DATA LISTING:
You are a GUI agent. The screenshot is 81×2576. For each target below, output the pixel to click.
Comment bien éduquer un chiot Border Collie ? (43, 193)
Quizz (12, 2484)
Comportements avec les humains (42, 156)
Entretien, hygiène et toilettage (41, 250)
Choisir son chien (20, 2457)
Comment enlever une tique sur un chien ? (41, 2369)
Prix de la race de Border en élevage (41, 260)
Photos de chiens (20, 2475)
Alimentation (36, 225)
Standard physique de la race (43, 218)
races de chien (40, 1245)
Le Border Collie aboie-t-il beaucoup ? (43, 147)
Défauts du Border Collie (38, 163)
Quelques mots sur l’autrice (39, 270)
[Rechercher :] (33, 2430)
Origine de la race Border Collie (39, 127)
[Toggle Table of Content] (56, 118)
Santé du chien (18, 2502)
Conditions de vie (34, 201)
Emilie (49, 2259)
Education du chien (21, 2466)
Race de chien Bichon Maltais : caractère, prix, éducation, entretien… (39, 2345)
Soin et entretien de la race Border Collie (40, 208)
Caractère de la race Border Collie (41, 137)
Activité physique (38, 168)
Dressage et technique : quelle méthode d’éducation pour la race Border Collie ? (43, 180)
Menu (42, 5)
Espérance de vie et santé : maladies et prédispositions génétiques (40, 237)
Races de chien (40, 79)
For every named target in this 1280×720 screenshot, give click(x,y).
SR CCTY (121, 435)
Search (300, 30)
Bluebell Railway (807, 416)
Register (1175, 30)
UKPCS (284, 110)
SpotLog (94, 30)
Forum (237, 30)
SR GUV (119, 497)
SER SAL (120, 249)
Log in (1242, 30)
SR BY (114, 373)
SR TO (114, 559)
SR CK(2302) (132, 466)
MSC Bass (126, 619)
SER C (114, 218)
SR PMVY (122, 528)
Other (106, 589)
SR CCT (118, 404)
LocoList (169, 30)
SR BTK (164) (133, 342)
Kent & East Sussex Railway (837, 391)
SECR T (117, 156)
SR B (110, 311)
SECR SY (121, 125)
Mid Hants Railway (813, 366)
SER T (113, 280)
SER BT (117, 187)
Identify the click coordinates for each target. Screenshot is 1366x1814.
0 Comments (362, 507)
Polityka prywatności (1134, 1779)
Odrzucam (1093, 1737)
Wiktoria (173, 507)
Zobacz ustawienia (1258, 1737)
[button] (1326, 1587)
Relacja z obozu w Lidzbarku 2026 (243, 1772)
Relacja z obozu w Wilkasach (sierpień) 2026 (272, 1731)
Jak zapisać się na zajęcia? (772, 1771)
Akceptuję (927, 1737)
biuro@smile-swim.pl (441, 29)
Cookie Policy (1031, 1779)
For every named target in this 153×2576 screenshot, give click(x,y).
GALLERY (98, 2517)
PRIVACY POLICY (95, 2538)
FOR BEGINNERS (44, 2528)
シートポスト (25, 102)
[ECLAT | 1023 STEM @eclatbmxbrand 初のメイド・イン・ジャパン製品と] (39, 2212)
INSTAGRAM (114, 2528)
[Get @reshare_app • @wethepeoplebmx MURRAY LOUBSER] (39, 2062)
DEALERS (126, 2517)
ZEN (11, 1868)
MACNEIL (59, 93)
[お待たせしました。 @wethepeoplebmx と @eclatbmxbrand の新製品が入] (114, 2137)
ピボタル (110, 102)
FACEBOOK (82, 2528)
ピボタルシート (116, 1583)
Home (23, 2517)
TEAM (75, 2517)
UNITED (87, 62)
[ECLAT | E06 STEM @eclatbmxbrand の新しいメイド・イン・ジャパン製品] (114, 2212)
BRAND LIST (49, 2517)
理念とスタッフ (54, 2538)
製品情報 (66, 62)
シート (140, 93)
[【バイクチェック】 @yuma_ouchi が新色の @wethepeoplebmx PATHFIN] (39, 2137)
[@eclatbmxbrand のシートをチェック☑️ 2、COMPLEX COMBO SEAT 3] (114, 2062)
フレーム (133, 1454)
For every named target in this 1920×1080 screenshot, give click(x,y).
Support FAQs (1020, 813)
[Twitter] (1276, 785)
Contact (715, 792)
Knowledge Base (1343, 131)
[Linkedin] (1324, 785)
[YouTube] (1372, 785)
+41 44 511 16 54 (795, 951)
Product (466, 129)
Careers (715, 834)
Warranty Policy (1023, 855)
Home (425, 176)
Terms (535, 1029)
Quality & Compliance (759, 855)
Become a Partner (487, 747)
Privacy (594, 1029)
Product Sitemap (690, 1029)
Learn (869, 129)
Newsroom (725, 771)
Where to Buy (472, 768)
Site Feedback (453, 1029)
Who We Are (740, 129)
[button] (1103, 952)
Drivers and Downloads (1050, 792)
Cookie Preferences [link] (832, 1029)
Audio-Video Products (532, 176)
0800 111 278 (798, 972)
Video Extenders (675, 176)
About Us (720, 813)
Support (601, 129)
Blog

WHAT IS EXPECTED:
From the data above, reproduce word for word the lines running from the line with "Comportements avec les humains (42, 156)" to the line with "Standard physique de la race (43, 218)", ends included.

EXERCISE ANSWER:
Comportements avec les humains (42, 156)
Entretien, hygiène et toilettage (41, 250)
Choisir son chien (20, 2457)
Comment enlever une tique sur un chien ? (41, 2369)
Prix de la race de Border en élevage (41, 260)
Photos de chiens (20, 2475)
Alimentation (36, 225)
Standard physique de la race (43, 218)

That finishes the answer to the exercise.